In principle, a company has different systems such as ERP, PIM and DAM for recording, storing, managing and sharing data across different areas of the company. A robust and future-oriented IT infrastructure facilitates the transfer of information within the organization. In many companies, however, these data processes are still largely manual.
This is in contrast to the fact that these processes need to be digitized and automated as far as possible, especially in the area of product data. There are various reasons for this: If companies want to sell their own products or products from manufacturers and suppliers online, these products must be available in a high e-commerce quality. Other challenges include the gradual expansion of the online product range and the use of various online and offline sales channels. In terms of product data quality, this means that product data should be complete and as comprehensive as possible, i.e. the attributes should be as full as possible.

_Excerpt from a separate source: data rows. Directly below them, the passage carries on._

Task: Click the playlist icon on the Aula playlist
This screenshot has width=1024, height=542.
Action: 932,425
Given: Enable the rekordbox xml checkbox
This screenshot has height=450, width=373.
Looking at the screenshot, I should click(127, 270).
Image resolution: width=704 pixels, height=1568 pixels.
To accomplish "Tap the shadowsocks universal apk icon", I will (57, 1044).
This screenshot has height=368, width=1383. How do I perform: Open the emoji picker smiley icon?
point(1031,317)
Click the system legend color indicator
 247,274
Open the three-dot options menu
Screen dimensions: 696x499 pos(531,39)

Today, online stores quickly have over 50,000 products that need to be managed. However, these cannot be managed without considerable manual effort if they are not available in their entirety in the same granularity and consistency in one system. This is another reason why many companies use a PIM system for this purpose. This allows product data to be systematically stored in the same way. And this is exactly where the Onedot product data platform comes in: All upstream, sometimes very time-consuming manual preparation processes are prepared in a structured and AI-supported manner and converted into an importable PIM or ERP format. In addition to the onboarding of supplier or manufacturer catalogs, these time-consuming and cost-intensive preparation processes also include data procurement. This is where the clearly structured onboarding process via the Onedot product data platform can help. The Starter Packages offer a simple, quick and intuitive introduction to the Onedot software. These are designed to help companies quickly determine their business added value and get started with Onedot AI.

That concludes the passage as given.